Aim: Convert the rows below into a Markdown table with the columns Number and Line, where Number is each row's position and Line holds its text. Omit blank lines.

--- start Given data ---

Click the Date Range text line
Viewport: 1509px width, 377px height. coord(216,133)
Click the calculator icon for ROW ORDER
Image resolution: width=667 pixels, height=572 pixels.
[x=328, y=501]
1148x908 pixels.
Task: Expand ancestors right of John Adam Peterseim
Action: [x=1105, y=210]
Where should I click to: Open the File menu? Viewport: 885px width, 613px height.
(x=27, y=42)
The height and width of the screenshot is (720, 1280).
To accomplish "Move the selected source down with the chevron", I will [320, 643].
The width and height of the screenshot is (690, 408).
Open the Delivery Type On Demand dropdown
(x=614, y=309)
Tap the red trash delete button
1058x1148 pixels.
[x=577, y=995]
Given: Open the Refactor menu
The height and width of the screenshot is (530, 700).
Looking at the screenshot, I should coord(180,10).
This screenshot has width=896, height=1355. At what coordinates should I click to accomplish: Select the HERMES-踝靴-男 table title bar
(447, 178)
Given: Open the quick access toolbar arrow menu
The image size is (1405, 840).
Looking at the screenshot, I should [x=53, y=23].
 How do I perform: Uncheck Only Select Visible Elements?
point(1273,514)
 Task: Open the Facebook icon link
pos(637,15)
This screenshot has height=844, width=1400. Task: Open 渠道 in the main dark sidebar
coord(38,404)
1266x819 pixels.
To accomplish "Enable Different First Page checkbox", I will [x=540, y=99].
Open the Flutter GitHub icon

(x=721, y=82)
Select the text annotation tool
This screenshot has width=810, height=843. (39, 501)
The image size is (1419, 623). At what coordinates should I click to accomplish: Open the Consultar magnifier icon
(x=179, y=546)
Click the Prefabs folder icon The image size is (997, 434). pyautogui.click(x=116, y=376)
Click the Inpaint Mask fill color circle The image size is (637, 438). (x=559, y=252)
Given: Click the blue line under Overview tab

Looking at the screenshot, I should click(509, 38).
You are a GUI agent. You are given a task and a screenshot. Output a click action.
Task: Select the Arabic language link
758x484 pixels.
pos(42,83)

--- end Given data ---

Solution to the exercise:
| Number | Line |
|---|---|
| 1 | Click the Date Range text line |
| 2 | Viewport: 1509px width, 377px height. coord(216,133) |
| 3 | Click the calculator icon for ROW ORDER |
| 4 | Image resolution: width=667 pixels, height=572 pixels. |
| 5 | [x=328, y=501] |
| 6 | 1148x908 pixels. |
| 7 | Task: Expand ancestors right of John Adam Peterseim |
| 8 | Action: [x=1105, y=210] |
| 9 | Where should I click to: Open the File menu? Viewport: 885px width, 613px height. |
| 10 | (x=27, y=42) |
| 11 | The height and width of the screenshot is (720, 1280). |
| 12 | To accomplish "Move the selected source down with the chevron", I will [320, 643]. |
| 13 | The width and height of the screenshot is (690, 408). |
| 14 | Open the Delivery Type On Demand dropdown |
| 15 | (x=614, y=309) |
| 16 | Tap the red trash delete button |
| 17 | 1058x1148 pixels. |
| 18 | [x=577, y=995] |
| 19 | Given: Open the Refactor menu |
| 20 | The height and width of the screenshot is (530, 700). |
| 21 | Looking at the screenshot, I should coord(180,10). |
| 22 | This screenshot has width=896, height=1355. At what coordinates should I click to accomplish: Select the HERMES-踝靴-男 table title bar |
| 23 | (447, 178) |
| 24 | Given: Open the quick access toolbar arrow menu |
| 25 | The image size is (1405, 840). |
| 26 | Looking at the screenshot, I should [x=53, y=23]. |
| 27 |  How do I perform: Uncheck Only Select Visible Elements? |
| 28 | point(1273,514) |
| 29 |  Task: Open the Facebook icon link |
| 30 | pos(637,15) |
| 31 | This screenshot has height=844, width=1400. Task: Open 渠道 in the main dark sidebar |
| 32 | coord(38,404) |
| 33 | 1266x819 pixels. |
| 34 | To accomplish "Enable Different First Page checkbox", I will [x=540, y=99]. |
| 35 | Open the Flutter GitHub icon |
| 36 | (x=721, y=82) |
| 37 | Select the text annotation tool |
| 38 | This screenshot has width=810, height=843. (39, 501) |
| 39 | The image size is (1419, 623). At what coordinates should I click to accomplish: Open the Consultar magnifier icon |
| 40 | (x=179, y=546) |
| 41 | Click the Prefabs folder icon The image size is (997, 434). pyautogui.click(x=116, y=376) |
| 42 | Click the Inpaint Mask fill color circle The image size is (637, 438). (x=559, y=252) |
| 43 | Given: Click the blue line under Overview tab |
| 44 | Looking at the screenshot, I should click(509, 38). |
| 45 | You are a GUI agent. You are given a task and a screenshot. Output a click action. |
| 46 | Task: Select the Arabic language link |
| 47 | 758x484 pixels. |
| 48 | pos(42,83) |